Given information:
● ● ● ● ●
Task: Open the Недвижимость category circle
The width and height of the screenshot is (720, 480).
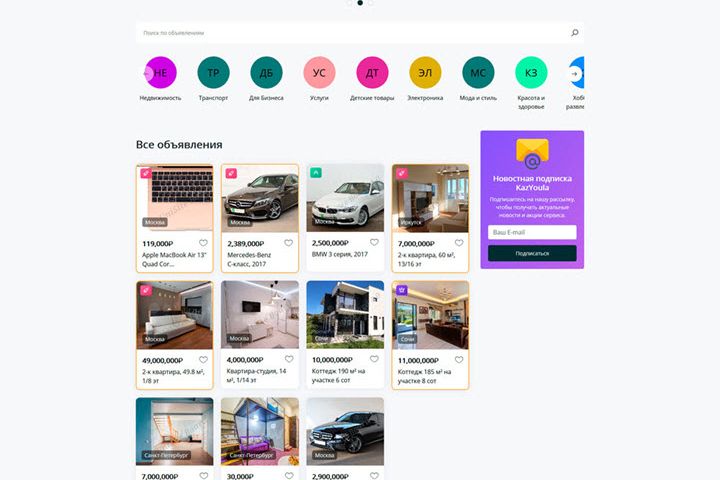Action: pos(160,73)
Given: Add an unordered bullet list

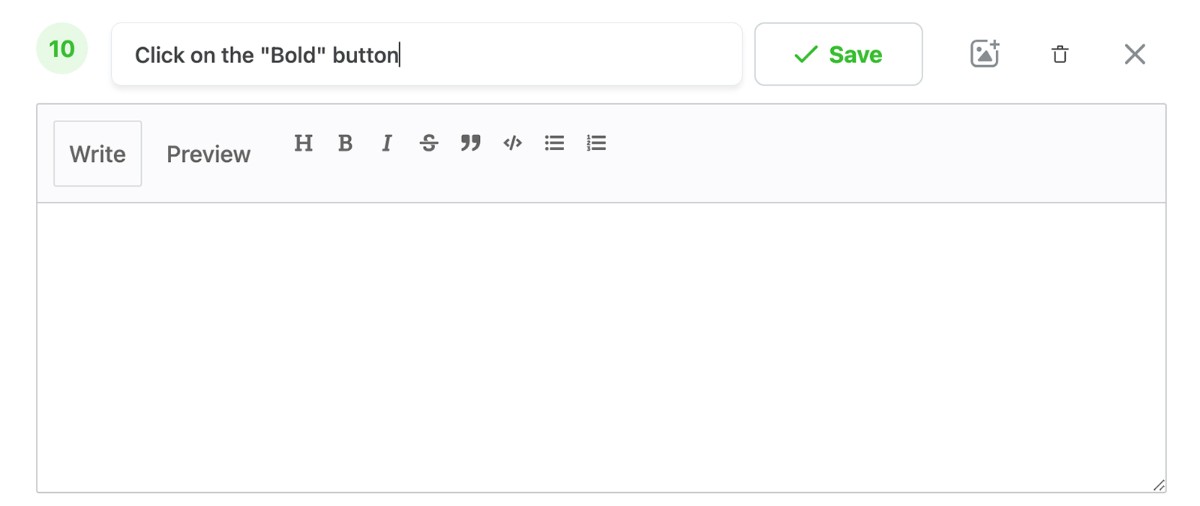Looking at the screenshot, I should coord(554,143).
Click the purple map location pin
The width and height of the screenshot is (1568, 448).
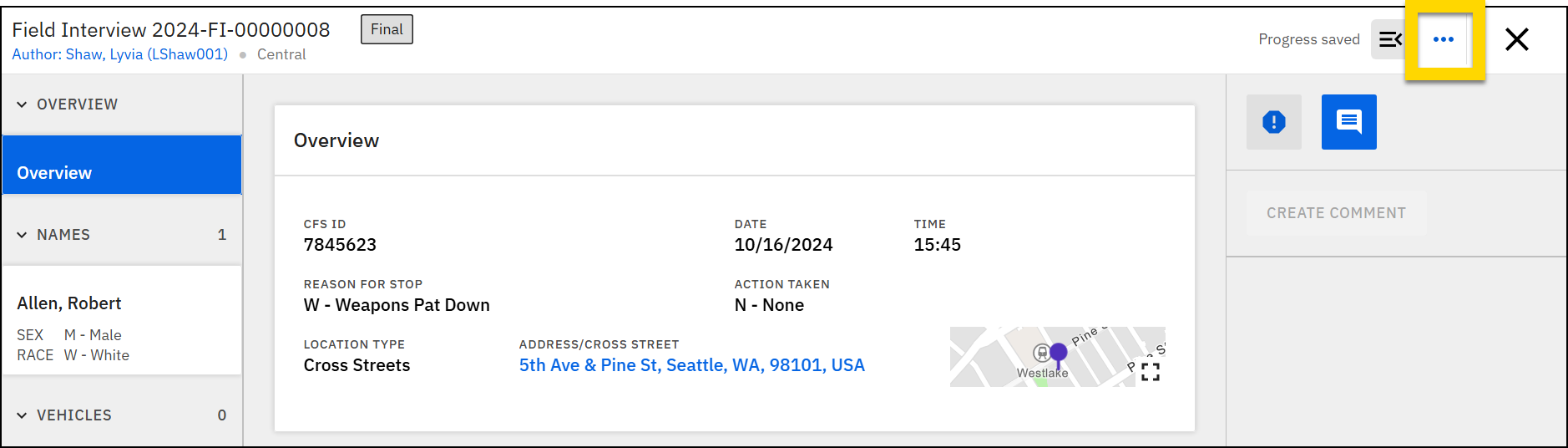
● ● ● ● ●
What you should do:
Exactly the lines from the one with "Click the purple map location pin" through the end of the listing above are to be repeated, with no pictures.

Task solution:
Click the purple map location pin
The width and height of the screenshot is (1568, 448).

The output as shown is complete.